Kids who play SimCity, for example, are cast as mayor and are responsible for setting taxes and investing in infrastructure. Here’s one exchange, which was included in the Mills paper:

sedimenjerry (Traveler)5/192:26 pm
HELP!!!
I used to have a large city with a population of
about 670,000
Now it is about half of that.
Why is the population decreasing so much?
HELP PLEASE

Maxis92(Dweller) 3:38 pm
Well, your situation is pretty vague and it could
be a number of reasons.
Could you give us a brief idea of how your city
develop when it was at 670,000 to now (crime
rates, education, jobs, commute time, pollution,
taxes, etc.)

Hahayoudied (Loyalist) 5:59 pm
We can’t shoot your problems in the dark, why
not give us some information about your city,
and if you have changed it.

sedimenjerry (Traveler) 5/20 1:05 pm
oh sorry that would help
it is on a large city tile and within a half a year
(simcty time) it declined sharply. demand is still
high for commercial res. and industrial. crime
has gone down health is fine garbage has gone
down. there are no power or water outages.

What lessons can be taken from this study? Do you see the potential for schools to tap into this technology to make civics and democracy more relevant to youth? Are some teachers doing it already?

image from taka_aka_T’s site at flickr.com/creativecommons

Katy Murphy

Education reporter for the Oakland Tribune. Contact me at kmurphy@bayareanewsgroup.com.

  • Sue

    It wouldn’t work with my sons – they think Sims are “booooring”. They have to buy their own video games, and have gone for other titles but not WoW, either.
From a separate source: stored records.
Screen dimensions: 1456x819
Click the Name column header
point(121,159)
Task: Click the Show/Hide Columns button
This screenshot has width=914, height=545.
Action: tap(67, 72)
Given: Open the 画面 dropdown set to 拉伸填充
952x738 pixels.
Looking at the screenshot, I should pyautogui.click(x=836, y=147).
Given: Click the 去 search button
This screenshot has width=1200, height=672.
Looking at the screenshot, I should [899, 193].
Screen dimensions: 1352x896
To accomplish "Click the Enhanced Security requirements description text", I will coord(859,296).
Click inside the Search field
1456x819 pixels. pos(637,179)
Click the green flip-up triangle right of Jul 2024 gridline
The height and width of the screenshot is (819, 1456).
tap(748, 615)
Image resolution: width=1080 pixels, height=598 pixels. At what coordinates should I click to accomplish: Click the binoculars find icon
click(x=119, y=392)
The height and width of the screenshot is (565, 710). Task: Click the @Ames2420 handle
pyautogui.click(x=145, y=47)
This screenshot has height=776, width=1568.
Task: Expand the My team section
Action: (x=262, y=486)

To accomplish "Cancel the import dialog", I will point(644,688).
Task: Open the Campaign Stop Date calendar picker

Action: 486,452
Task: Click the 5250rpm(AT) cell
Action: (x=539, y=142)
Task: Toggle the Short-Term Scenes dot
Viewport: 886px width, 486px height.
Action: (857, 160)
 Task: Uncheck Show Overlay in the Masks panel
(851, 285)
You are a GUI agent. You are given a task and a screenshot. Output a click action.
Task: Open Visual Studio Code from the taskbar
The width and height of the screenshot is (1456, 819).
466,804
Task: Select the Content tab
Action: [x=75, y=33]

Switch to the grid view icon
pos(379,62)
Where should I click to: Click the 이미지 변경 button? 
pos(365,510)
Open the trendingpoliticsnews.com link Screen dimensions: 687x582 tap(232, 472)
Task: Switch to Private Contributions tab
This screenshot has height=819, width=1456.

    OTOH, they liked to tag along when DH and I went to vote (until they got old enough to be left at home alone, anyway) and they semi- pay attention when we’re talking politics, elections, candidates, city measures, state propositions, etc. If they throw out a comment in those conversations, we’ll respond reasonably even if their ideas are sometimes naive. I’ve been pleasantly surprised more often than not by their insights and lack of naivete.

    I think they’re getting it, and will be part of the 42% engaged instead of the 58% disengaged – it’s the same civic-minded child-rearing that my parents and DH’s practiced, and it seems to have worked pretty well.

  • Katy Murphy

    OTOH…

    Sue, you are way beyond me with your online acronym-speak. It took me a few minutes, but I finally figured out what that meant.

  • Nextset

    I suppose the Sims games might force the kids out of their magical fantasies that people behave in ways we want them to behave. People do as they damn well please – with survival being high among the motivators (followed by food, fun, sex, family or whatever). A Sims game might be one way to introduce the concept of free minds and free markets, until the kids learned to rewrite the code of the game so that the people would behave and take orders from God.

    When I speak of Civics I’m thinking of structure of government and government operations – not volunteering. I tend to follow Ayn Rand on Alturism. I’m no longer a Rotary member.

  • Sue

    I’m sorry, Katy. I didn’t intend to be unclear.

  • Katy Murphy

    No need to apologize, Sue! I was actually making fun of myself.